Par Elise Vigier et Kevin Keiss

Nothing Personal de James Baldwin et Richard Avedon est un ouvrage-dialogue entre deux amis qui ne parlent pas la même langue artistique : l’un est auteur et l’autre photographe. Si on les résume à leur fiche d’état civil : l’un est noir et homosexuel, l’autre blanc et juif. Tous deux sont américains, et portent sur les États-Unis un regard qui n’élude pas la douleur, un regard amoureux, d’une clairvoyante lucidité.


James Baldwin décrit infatigablement les maux d’un pays rendu fou par sa propre histoire : la coexistence de l’extermination des Indiens et de l’esclavage tout en s’auto-revendiquant pays de la liberté. Richard Avedon, après avoir été le photographe des stars et des tops modèles, décide de photographier les corps des Américains.


Leur nudité. Les corps ne mentent pas. Ils sont éloquents sans les mots. Leurs faiblesses et leurs secrets décrivent sensiblement les histoires minuscules de la Grande Histoire impérialiste américaine.


Baldwin et Avedon ont en commun une extrême délicatesse et une sensibilité rare mais surtout une grande tendresse, une sensualité électrique dans l’autopsie d’un pays en crise identitaire. Ils ont l’obsession d’une responsabilité envers les générations postérieures en étant des témoins, des passeurs.


Quel monde laisserons- nous aux enfants, à ceux qui viendront après nous ? Et quand ils chercheront des réponses dans les obscurités qui seront les leurs, vers quoi pourront-ils se retourner pour chercher des réponses ?


Durant les années de la création de Harlem Quartet , nous avons – la metteuse en scène Élise Vigier et l’auteur/traducteur Kevin Keiss – nous aussi entamé un dialogue, comme autant de routes de traverses pour parler de l’identité, de nos identités complexes, troubles, éclatées, fragiles. Une totale immersion dans l’œuvre et la réflexion politique humaniste de Baldwin. Des constellations de livres, de films : les images vibrantes de Jonas Mekas. La forêt d’Appelfeld et ses « tâches de mémoires ». La façon dont le rire est toujours présent dans la tragédie.


Comment, au travers des photographies, les événements politiques et l’intime se tissent-ils ? Quelles images s’effacent et quelles images restent ?

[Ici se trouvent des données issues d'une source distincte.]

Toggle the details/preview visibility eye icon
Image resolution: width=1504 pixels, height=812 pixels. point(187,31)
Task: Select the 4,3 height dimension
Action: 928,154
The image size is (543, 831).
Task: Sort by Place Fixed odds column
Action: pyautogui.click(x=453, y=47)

Faire dialoguer Baldwin et Avedon par ce qu’on sait d’eux – les multiples interviews qu’ils ont laissées – mais aussi troubler le réel en superposant à leurs voix, les nôtres, nos voix en même temps que celles des deux acteurs : Marcial Di Fonzo Bo et Jean-Christophe Folly. Se dessine dès lors une carte de l’intime et du politique : quelque part entre Harlem et Barbès, la Normandie, Buenos Aires et le Togo. Entre les États-Unis en 1964, et nos enfances des années 70 et 80 – et la France d’ici, celle dans laquelle nous vivons aujourd’hui.


Car à travers Baldwin et Avedon, c’est le rapport à nos origines sans origine qui s’impose et la façon dont nos obsessions artistiques sont les témoins du monde que nous aussi nous laisserons.